There is a problem with this graph, however. Actually, a couple of problems (other than those pointed out here). The main problem is that the most frequent tornadoes are left off this graph. If we look at F0 grade tornadoes, not included here, we see that they have actually increased in frequency over time. If we include ALL tornadoes, and not just the kinds that don’t seem to increase in frequency over time, we get this graph:

Huh.  Maybe the number of tornadoes DOES increase over time!

Huh. Maybe the number of tornadoes DOES increase over time!

Compare the scales of the last two graphs. It turns out that the number of tornadoes at the smaller end of the scale goes up quite a bit. It might be hard to see. The upper graph goes up to 900, the lower graph goes up to 1900. So, if we add all the data instead of just select data, we get many hundreds more tornadoes per year.

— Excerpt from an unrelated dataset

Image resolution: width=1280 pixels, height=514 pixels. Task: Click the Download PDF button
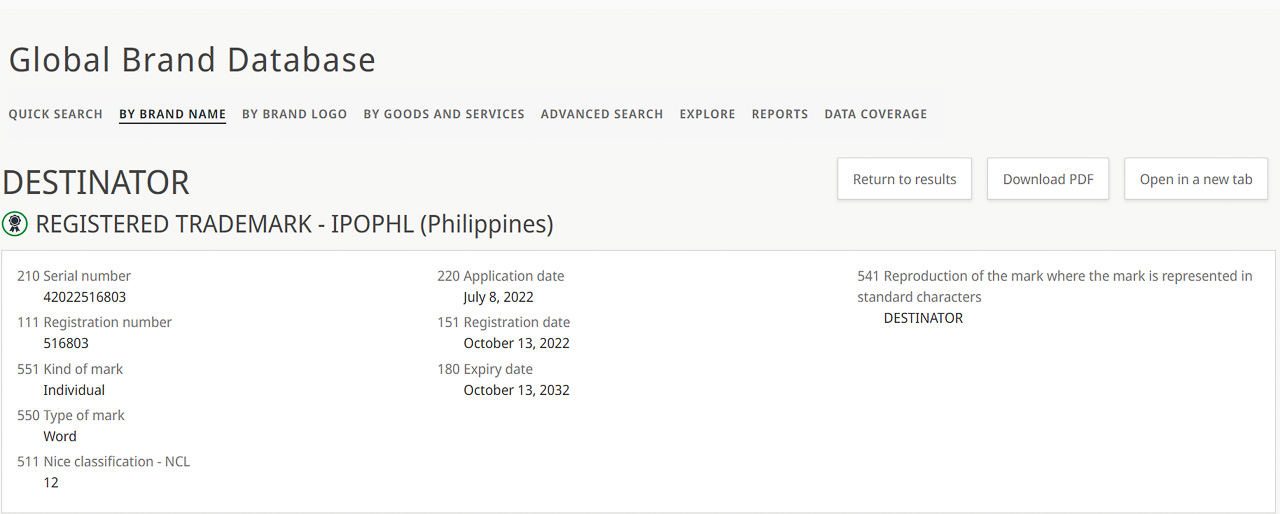(1048, 179)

The proportion of tornadoes that are F0 increases over time as shown here:

Tornadoes_Ratio_of_F0-RatioofEF0s

… and the overall distribution of tornadoes by strength changes over time as shown in this very cool graph:

It isn't just the F0 tornadoes changing over time.  The overall pattern of tornadoes shifts with time.

It isn’t just the F0 tornadoes changing over time. The overall pattern of tornadoes shifts with time.

As I point out here, one of the contributing factors to variation over time in tornado frequency is the fact that we have somewhat arbitrary boundaries in which we measure them. For instance, the US-Canada border provides an arbitrary line across our data set. By not counting all North American tornadoes the same way, we may be adding unnecessary variability to the data. To demonstrate this, have a look at this graph showing tornado frequency per year in France and Germany, two countries that are right next to each other:

Frequency of tornadoes in France and Germany ... seems to be uncorrelated.

Frequency of tornadoes in France and Germany … seems to be uncorrelated.

This shows a few things. For one thing, they don’t have too many tornadoes in that part of the world. For another thing, there is an increase in overall frequency over time, and this is not because of lack of reporting. The reporting problem in the US is partly because the western and central states were relatively empty in the old days, and also more technology was available for spotting tornadoes later. But the European and US data have the same shape over a similar time span, but France and Germany do not have the missing observations owing to vast unoccupied (sort of) territories.

But the main thing I want to demonstrate with this graph is the fact that dividing a largish area of land up into arbitrary units can cause your data go go all flooey. Increased variability in data owing to partitioning is a well known phenomenon and this is what it looks like.

Another part of the problem is that the largest storms, which may be the most important ones, have a great deal of variation in their occurrence. Compare any of the graphs above of all tornadoes or all excluding the F0 tornadoes of this graph of just the largest storms:

Pay attention to the vertical scale, but note that there is a lot of variation over time in these large events.  This kind of data almost has too much variability to track change over time meaningfully

Pay attention to the vertical scale, but note that there is a lot of variation over time in these large events. This kind of data almost has too much variability to track change over time meaningfully

Not only is there a lot of variation in numbers of tornadoes at the larger end of the scale, but I suspect there is a lot of variability among the tornadoes in each class in terms of overall energy represented. An F4 tornado that lasts five minutes compared to an F4 tornado that lasts 20 minutes are hugely different, but this is not reflected in this sort of data.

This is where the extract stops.